DATASET EXCERPTS Block Start

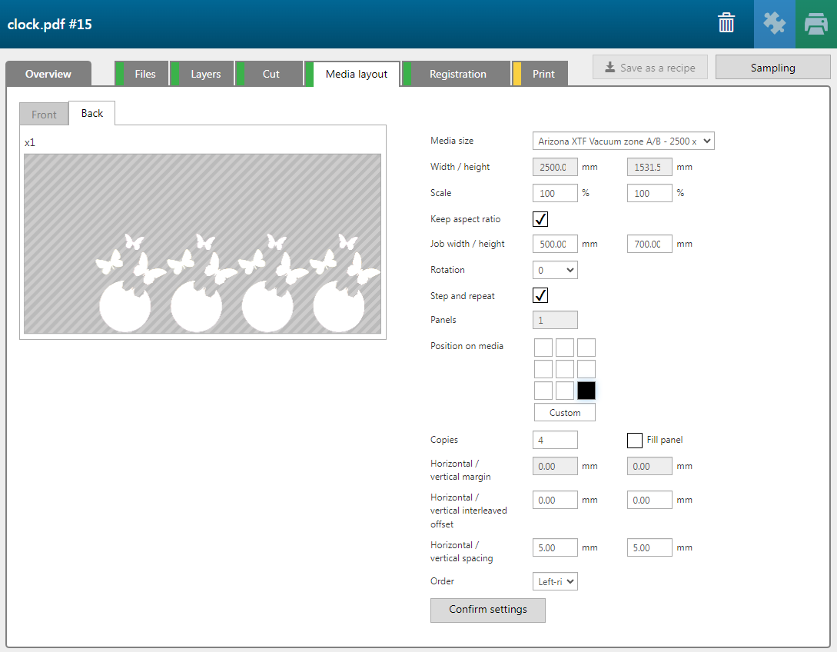Click the Sampling button
The image size is (837, 652).
tap(772, 68)
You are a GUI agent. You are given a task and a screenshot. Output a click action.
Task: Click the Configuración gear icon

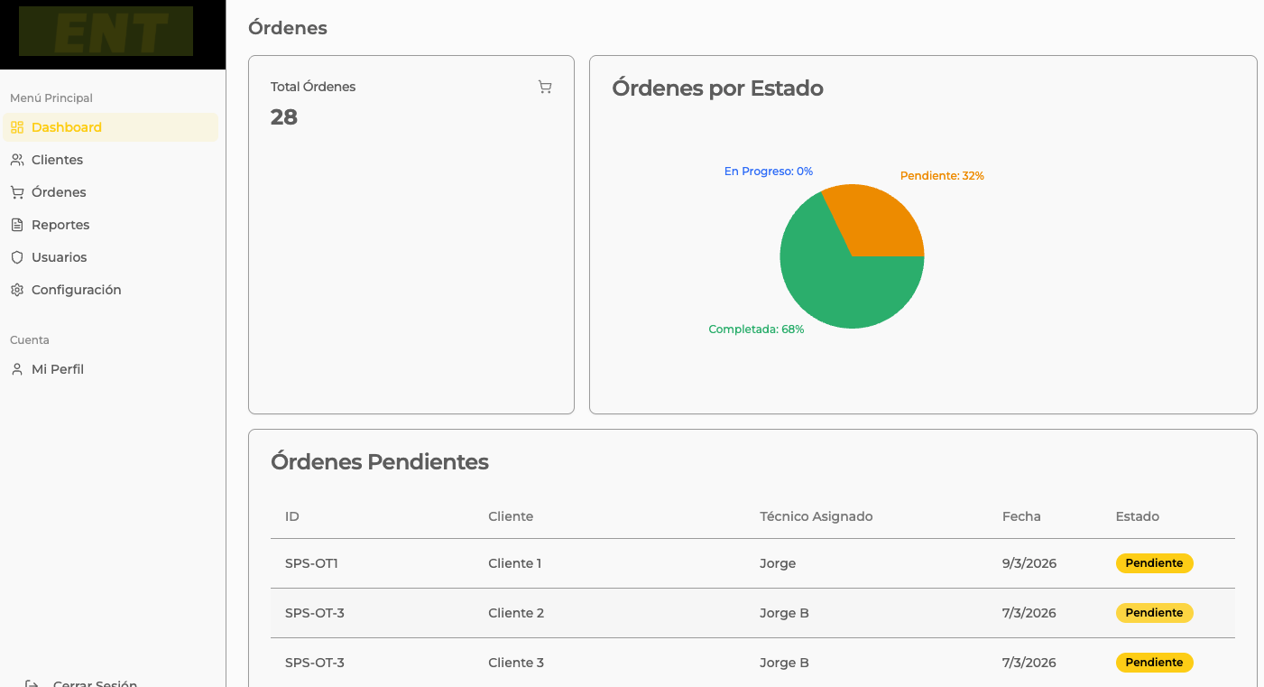coord(16,290)
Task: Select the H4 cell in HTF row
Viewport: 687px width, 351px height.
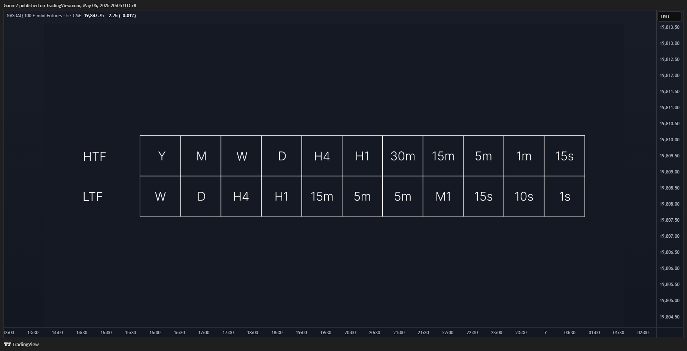Action: [x=322, y=156]
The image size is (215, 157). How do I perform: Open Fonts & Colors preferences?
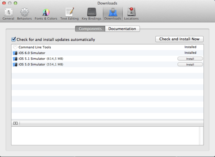[x=46, y=14]
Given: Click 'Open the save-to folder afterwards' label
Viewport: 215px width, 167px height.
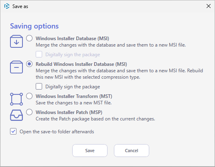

DATASET EXCERPTS Block End

Your output should consist solely of the lines from the line containing "Given: Click 'Open" through the last line of the entries, verbatim, minus any pictures.

Given: Click 'Open the save-to folder afterwards' label
Viewport: 215px width, 167px height.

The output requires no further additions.